PROBLEM
Every line of the data should be retyped with no difference from the original.

RECORDS FOR PROCESSING
BEGIN

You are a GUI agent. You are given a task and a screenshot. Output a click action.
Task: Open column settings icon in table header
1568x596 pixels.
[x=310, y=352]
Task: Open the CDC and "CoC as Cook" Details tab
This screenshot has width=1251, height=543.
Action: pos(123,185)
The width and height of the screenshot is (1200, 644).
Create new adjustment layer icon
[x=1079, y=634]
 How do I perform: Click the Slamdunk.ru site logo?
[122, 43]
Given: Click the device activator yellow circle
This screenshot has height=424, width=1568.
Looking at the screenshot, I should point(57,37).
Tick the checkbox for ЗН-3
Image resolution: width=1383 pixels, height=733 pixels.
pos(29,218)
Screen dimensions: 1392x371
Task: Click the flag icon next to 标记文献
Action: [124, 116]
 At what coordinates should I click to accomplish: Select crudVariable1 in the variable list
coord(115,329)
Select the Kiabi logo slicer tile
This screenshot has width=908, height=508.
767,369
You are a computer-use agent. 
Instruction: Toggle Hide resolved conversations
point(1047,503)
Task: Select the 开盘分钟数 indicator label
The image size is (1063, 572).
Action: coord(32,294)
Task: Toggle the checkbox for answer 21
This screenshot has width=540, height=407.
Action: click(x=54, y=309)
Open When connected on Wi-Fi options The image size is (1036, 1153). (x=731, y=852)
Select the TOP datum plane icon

END

RESULT FOR THIS TASK
You are a GUI agent. You are given a task and a screenshot. Output a click action.
Task: Open column settings icon in table header
1568x596 pixels.
[x=310, y=352]
Task: Open the CDC and "CoC as Cook" Details tab
This screenshot has width=1251, height=543.
Action: pos(123,185)
The width and height of the screenshot is (1200, 644).
Create new adjustment layer icon
[x=1079, y=634]
 How do I perform: Click the Slamdunk.ru site logo?
[122, 43]
Given: Click the device activator yellow circle
This screenshot has height=424, width=1568.
Looking at the screenshot, I should point(57,37).
Tick the checkbox for ЗН-3
Image resolution: width=1383 pixels, height=733 pixels.
pos(29,218)
Screen dimensions: 1392x371
Task: Click the flag icon next to 标记文献
Action: [124, 116]
 At what coordinates should I click to accomplish: Select crudVariable1 in the variable list
coord(115,329)
Select the Kiabi logo slicer tile
This screenshot has width=908, height=508.
767,369
You are a computer-use agent. 
Instruction: Toggle Hide resolved conversations
point(1047,503)
Task: Select the 开盘分钟数 indicator label
The image size is (1063, 572).
Action: coord(32,294)
Task: Toggle the checkbox for answer 21
This screenshot has width=540, height=407.
Action: click(x=54, y=309)
Open When connected on Wi-Fi options The image size is (1036, 1153). (x=731, y=852)
Select the TOP datum plane icon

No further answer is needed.